---------- Study material ----------

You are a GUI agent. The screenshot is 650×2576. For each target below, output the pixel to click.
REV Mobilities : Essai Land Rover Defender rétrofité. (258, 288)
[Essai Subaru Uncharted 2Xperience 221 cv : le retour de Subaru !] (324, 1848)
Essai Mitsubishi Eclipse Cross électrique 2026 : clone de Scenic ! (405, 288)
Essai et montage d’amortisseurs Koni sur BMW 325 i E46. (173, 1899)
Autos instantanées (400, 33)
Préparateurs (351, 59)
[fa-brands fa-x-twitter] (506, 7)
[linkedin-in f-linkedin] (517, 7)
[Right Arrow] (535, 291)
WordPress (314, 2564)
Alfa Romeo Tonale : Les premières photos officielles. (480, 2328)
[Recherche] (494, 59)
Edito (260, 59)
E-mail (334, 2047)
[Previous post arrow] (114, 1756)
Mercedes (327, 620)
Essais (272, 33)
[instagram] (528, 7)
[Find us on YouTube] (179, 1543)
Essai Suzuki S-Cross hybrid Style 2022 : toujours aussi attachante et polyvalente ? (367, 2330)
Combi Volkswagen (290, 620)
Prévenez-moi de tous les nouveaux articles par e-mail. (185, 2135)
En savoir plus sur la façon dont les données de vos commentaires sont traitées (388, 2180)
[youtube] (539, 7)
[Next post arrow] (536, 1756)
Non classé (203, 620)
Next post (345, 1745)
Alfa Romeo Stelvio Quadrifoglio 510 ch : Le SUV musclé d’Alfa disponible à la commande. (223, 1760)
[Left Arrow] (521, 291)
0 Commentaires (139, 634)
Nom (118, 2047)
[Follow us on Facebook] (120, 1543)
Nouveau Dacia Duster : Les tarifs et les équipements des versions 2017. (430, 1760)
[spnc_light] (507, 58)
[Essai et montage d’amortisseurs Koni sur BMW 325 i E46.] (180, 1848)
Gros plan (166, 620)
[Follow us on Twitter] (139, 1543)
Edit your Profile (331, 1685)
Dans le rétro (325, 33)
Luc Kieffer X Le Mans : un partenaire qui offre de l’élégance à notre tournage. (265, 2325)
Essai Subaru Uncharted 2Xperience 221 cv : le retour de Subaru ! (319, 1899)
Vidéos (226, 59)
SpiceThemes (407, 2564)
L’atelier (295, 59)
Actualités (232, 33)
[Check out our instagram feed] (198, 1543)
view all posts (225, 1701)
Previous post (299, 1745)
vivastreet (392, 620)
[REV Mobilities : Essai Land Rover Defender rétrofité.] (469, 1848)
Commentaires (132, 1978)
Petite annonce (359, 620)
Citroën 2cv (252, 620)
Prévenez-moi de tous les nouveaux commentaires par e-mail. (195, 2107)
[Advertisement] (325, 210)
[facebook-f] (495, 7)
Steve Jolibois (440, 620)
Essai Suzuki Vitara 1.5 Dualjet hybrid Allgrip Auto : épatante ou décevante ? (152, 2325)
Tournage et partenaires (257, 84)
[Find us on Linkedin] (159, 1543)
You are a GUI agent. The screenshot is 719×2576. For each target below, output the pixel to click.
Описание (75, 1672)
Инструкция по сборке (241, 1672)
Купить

----------

• _Your objective_: In this exercise, repeat all entries exactly.

• _Written answer_:
You are a GUI agent. The screenshot is 650×2576. For each target below, output the pixel to click.
REV Mobilities : Essai Land Rover Defender rétrofité. (258, 288)
[Essai Subaru Uncharted 2Xperience 221 cv : le retour de Subaru !] (324, 1848)
Essai Mitsubishi Eclipse Cross électrique 2026 : clone de Scenic ! (405, 288)
Essai et montage d’amortisseurs Koni sur BMW 325 i E46. (173, 1899)
Autos instantanées (400, 33)
Préparateurs (351, 59)
[fa-brands fa-x-twitter] (506, 7)
[linkedin-in f-linkedin] (517, 7)
[Right Arrow] (535, 291)
WordPress (314, 2564)
Alfa Romeo Tonale : Les premières photos officielles. (480, 2328)
[Recherche] (494, 59)
Edito (260, 59)
E-mail (334, 2047)
[Previous post arrow] (114, 1756)
Mercedes (327, 620)
Essais (272, 33)
[instagram] (528, 7)
[Find us on YouTube] (179, 1543)
Essai Suzuki S-Cross hybrid Style 2022 : toujours aussi attachante et polyvalente ? (367, 2330)
Combi Volkswagen (290, 620)
Prévenez-moi de tous les nouveaux articles par e-mail. (185, 2135)
En savoir plus sur la façon dont les données de vos commentaires sont traitées (388, 2180)
[youtube] (539, 7)
[Next post arrow] (536, 1756)
Non classé (203, 620)
Next post (345, 1745)
Alfa Romeo Stelvio Quadrifoglio 510 ch : Le SUV musclé d’Alfa disponible à la commande. (223, 1760)
[Left Arrow] (521, 291)
0 Commentaires (139, 634)
Nom (118, 2047)
[Follow us on Facebook] (120, 1543)
Nouveau Dacia Duster : Les tarifs et les équipements des versions 2017. (430, 1760)
[spnc_light] (507, 58)
[Essai et montage d’amortisseurs Koni sur BMW 325 i E46.] (180, 1848)
Gros plan (166, 620)
[Follow us on Twitter] (139, 1543)
Edit your Profile (331, 1685)
Dans le rétro (325, 33)
Luc Kieffer X Le Mans : un partenaire qui offre de l’élégance à notre tournage. (265, 2325)
Essai Subaru Uncharted 2Xperience 221 cv : le retour de Subaru ! (319, 1899)
Vidéos (226, 59)
SpiceThemes (407, 2564)
L’atelier (295, 59)
Actualités (232, 33)
[Check out our instagram feed] (198, 1543)
view all posts (225, 1701)
Previous post (299, 1745)
vivastreet (392, 620)
[REV Mobilities : Essai Land Rover Defender rétrofité.] (469, 1848)
Commentaires (132, 1978)
Petite annonce (359, 620)
Citroën 2cv (252, 620)
Prévenez-moi de tous les nouveaux commentaires par e-mail. (195, 2107)
[Advertisement] (325, 210)
[facebook-f] (495, 7)
Steve Jolibois (440, 620)
Essai Suzuki Vitara 1.5 Dualjet hybrid Allgrip Auto : épatante ou décevante ? (152, 2325)
Tournage et partenaires (257, 84)
[Find us on Linkedin] (159, 1543)
You are a GUI agent. The screenshot is 719×2576. For each target below, output the pixel to click.
Описание (75, 1672)
Инструкция по сборке (241, 1672)
Купить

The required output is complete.